Kweku Adoboli, a London City trader who's scam cost Swiss bank UBS £1.5bn has said that banks have not learned lessons from the financial crisis because he believes that bosses avoided jail-time while more junior employees took the blame.
When asked by the BBC if a similar scam could happen again he replied "absolutely."
He says that employees face pressure to make profits "no matter what" - and this culture is not changing as firms continue to try to maximise profits.
When Mr Adoboli was jailed in November 2012 police described his operation as "the biggest fraud in UK history."
"I think the young people I've spoken to, former colleagues I have spoken to, are still struggling with the same issues, the same conflicts, the same pressures to achieve no matter what," Mr Adoboli said.
"And this goes back to the structure of the industry. People are required to take risk to generate profit, because yields in the industry are consistently compressed," he continued.

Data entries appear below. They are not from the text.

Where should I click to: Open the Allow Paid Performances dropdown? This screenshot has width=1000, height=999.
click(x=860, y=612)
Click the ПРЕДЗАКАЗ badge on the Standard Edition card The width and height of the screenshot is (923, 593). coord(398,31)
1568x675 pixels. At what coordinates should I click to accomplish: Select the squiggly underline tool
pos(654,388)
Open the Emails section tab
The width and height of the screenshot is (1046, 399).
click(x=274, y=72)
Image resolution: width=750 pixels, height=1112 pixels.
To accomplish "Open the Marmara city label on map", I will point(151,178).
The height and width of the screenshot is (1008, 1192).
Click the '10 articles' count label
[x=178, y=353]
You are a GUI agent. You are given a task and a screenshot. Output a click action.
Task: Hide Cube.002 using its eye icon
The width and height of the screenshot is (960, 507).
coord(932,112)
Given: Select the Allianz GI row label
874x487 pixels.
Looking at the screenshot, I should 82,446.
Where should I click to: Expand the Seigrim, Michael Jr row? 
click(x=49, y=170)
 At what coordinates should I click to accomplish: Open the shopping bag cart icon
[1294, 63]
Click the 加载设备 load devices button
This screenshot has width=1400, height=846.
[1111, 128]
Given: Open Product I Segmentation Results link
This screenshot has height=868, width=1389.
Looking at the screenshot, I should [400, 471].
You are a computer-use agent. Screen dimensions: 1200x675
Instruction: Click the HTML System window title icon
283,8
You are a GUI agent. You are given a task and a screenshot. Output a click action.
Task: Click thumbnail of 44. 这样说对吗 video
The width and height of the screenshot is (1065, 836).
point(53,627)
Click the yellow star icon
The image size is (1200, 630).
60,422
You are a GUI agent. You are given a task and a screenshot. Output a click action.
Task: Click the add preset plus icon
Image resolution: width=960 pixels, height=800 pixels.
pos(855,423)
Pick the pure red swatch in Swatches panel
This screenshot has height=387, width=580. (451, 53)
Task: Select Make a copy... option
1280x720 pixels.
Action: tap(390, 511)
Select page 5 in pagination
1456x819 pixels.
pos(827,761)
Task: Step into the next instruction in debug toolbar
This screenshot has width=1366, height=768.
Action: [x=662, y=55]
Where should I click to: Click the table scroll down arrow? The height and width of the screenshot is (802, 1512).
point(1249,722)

The 36-year-old faces deportation to his native Ghana, he has lost his appeal against deportation. He is living with friends in Edinburgh and speaks for free at banking compliance conferences.
"But from a politics angle, the desire is to limit that risk taking, to limit the profitability, but you have these conflicted goals," he added.
He warned that financial instability will add to the pressure on workers: "And where the conflict comes is where people fall into this grey zone, and so I think it can absolutely happen again ... Especially as we go into what could be the next phase of the great financial crisis over the next 12 to 24 months."